- EXERCISE DATA:
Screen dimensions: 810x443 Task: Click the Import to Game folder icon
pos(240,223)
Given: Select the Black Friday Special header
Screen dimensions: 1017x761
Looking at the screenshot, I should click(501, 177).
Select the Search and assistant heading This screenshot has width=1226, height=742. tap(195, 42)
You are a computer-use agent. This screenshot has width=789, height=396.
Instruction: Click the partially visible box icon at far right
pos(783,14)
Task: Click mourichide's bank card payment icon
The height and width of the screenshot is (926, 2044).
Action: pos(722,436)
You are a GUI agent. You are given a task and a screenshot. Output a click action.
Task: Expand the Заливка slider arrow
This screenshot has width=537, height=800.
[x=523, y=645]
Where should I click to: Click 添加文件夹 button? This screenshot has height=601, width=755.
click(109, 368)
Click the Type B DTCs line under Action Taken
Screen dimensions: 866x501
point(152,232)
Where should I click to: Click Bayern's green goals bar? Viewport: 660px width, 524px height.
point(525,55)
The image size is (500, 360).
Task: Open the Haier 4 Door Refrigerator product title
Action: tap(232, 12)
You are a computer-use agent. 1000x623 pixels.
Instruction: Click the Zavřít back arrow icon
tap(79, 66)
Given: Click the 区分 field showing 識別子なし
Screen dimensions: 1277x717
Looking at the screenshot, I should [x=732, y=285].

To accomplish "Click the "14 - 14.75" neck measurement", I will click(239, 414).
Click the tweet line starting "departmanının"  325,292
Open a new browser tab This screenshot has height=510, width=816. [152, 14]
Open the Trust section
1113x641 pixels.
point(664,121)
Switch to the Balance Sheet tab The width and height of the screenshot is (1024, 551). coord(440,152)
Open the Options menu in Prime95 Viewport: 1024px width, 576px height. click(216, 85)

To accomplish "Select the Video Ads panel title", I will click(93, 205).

- YOUR TASK:
Set out exactly the lines from the one bearing "Given: Click the 区分 field showing 識別子なし" through the end of the data, including both ends and omitting all others.

- RESPONSE BOX:
Given: Click the 区分 field showing 識別子なし
Screen dimensions: 1277x717
Looking at the screenshot, I should [x=732, y=285].

To accomplish "Click the "14 - 14.75" neck measurement", I will click(239, 414).
Click the tweet line starting "departmanının"  325,292
Open a new browser tab This screenshot has height=510, width=816. [152, 14]
Open the Trust section
1113x641 pixels.
point(664,121)
Switch to the Balance Sheet tab The width and height of the screenshot is (1024, 551). coord(440,152)
Open the Options menu in Prime95 Viewport: 1024px width, 576px height. click(216, 85)

To accomplish "Select the Video Ads panel title", I will click(93, 205).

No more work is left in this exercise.